Brief.
Only the lines below starting at the one that contains "This screenshot has width=401, height=454." and ending at the one that contains "861x472 pixels." are to be reproduced, exactly and with both ends kept.

Records supplied below:

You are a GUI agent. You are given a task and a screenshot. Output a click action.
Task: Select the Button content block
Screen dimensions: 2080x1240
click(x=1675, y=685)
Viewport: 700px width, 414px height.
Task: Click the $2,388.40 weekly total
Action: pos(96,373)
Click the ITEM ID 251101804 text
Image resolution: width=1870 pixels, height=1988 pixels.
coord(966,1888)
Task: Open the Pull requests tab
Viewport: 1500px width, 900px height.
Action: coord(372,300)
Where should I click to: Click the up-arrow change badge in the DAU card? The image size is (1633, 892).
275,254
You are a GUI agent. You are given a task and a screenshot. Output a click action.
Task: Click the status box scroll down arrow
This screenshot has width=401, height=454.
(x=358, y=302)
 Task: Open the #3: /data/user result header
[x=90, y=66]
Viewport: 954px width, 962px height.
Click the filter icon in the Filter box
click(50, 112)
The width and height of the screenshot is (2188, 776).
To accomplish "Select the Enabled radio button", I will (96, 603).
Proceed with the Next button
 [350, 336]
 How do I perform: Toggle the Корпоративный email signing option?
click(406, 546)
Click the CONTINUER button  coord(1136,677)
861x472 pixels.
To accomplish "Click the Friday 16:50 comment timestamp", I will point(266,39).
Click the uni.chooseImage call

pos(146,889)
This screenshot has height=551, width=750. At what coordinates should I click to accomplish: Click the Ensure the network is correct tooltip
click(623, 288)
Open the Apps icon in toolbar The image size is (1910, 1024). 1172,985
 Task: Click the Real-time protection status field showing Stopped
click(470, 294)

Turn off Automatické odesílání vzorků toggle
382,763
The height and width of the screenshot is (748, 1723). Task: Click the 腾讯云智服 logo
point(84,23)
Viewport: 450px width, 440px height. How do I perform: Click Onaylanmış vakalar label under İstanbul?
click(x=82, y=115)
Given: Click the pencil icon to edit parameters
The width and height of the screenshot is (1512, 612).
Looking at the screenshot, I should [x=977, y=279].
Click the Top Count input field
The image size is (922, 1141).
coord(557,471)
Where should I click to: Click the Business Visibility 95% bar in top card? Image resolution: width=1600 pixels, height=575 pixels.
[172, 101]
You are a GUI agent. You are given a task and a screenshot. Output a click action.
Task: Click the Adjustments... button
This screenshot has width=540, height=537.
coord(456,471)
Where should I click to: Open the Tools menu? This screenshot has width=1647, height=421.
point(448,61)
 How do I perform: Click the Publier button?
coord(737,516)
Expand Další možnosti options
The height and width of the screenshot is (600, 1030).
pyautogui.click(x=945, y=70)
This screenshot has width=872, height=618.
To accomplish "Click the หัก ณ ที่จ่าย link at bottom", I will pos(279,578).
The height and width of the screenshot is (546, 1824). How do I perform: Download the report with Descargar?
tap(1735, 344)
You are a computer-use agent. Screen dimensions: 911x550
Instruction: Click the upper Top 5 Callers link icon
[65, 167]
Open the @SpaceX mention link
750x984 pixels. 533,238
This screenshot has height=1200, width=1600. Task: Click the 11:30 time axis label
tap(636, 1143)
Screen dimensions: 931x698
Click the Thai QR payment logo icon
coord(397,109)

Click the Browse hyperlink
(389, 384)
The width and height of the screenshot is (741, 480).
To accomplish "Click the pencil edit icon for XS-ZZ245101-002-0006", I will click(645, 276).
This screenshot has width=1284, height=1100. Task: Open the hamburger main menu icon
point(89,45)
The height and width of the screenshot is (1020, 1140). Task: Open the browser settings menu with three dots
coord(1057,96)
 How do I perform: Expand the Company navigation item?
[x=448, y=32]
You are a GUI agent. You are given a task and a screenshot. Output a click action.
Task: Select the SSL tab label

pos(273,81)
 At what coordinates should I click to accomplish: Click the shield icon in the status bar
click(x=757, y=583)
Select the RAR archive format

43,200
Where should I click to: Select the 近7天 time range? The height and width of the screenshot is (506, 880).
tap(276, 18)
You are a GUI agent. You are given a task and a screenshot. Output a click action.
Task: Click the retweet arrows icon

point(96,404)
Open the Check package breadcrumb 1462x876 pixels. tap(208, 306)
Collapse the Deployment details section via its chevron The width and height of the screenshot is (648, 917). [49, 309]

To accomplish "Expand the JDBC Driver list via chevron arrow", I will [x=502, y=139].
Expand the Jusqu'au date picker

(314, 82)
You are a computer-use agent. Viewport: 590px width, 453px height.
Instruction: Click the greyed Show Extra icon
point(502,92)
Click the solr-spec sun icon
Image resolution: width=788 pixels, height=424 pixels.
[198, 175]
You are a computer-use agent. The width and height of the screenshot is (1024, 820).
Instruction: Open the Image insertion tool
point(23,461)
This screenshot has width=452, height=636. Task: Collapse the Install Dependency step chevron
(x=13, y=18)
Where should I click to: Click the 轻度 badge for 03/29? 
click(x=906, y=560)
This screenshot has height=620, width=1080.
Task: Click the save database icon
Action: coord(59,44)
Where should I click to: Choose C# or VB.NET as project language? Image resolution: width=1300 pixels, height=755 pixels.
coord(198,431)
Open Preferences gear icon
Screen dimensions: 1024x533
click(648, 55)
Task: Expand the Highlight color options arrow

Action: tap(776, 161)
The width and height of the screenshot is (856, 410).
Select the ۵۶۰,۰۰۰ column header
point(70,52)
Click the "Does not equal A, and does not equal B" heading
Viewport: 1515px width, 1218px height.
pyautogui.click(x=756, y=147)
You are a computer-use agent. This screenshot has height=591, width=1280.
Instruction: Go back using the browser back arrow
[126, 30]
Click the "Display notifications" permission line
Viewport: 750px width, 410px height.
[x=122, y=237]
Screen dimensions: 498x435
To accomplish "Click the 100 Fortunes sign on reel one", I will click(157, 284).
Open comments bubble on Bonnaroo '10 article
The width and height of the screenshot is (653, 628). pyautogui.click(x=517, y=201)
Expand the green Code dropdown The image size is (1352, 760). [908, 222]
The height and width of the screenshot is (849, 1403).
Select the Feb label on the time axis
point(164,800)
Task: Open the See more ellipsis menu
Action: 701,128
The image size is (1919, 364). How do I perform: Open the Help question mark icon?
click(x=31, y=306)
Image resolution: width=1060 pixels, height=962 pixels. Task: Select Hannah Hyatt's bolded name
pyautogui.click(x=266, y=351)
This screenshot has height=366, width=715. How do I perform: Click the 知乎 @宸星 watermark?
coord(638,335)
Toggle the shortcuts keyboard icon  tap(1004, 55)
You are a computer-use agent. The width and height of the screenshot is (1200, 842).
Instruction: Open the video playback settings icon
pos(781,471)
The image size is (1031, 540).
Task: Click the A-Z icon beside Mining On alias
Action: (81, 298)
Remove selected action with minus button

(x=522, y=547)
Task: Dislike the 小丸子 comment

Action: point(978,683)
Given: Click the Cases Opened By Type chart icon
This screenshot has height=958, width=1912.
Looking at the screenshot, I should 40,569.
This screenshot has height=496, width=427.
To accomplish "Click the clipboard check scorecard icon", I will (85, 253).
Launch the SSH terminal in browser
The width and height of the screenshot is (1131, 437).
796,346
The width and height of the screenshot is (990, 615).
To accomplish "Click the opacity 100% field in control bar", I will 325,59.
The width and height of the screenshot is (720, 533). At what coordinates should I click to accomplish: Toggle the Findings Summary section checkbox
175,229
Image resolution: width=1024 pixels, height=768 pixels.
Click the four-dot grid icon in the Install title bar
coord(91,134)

End of Records supplied.

The answer.
This screenshot has width=401, height=454.
(x=358, y=302)
 Task: Open the #3: /data/user result header
[x=90, y=66]
Viewport: 954px width, 962px height.
Click the filter icon in the Filter box
click(50, 112)
The width and height of the screenshot is (2188, 776).
To accomplish "Select the Enabled radio button", I will (96, 603).
Proceed with the Next button
 [350, 336]
 How do I perform: Toggle the Корпоративный email signing option?
click(406, 546)
Click the CONTINUER button  coord(1136,677)
861x472 pixels.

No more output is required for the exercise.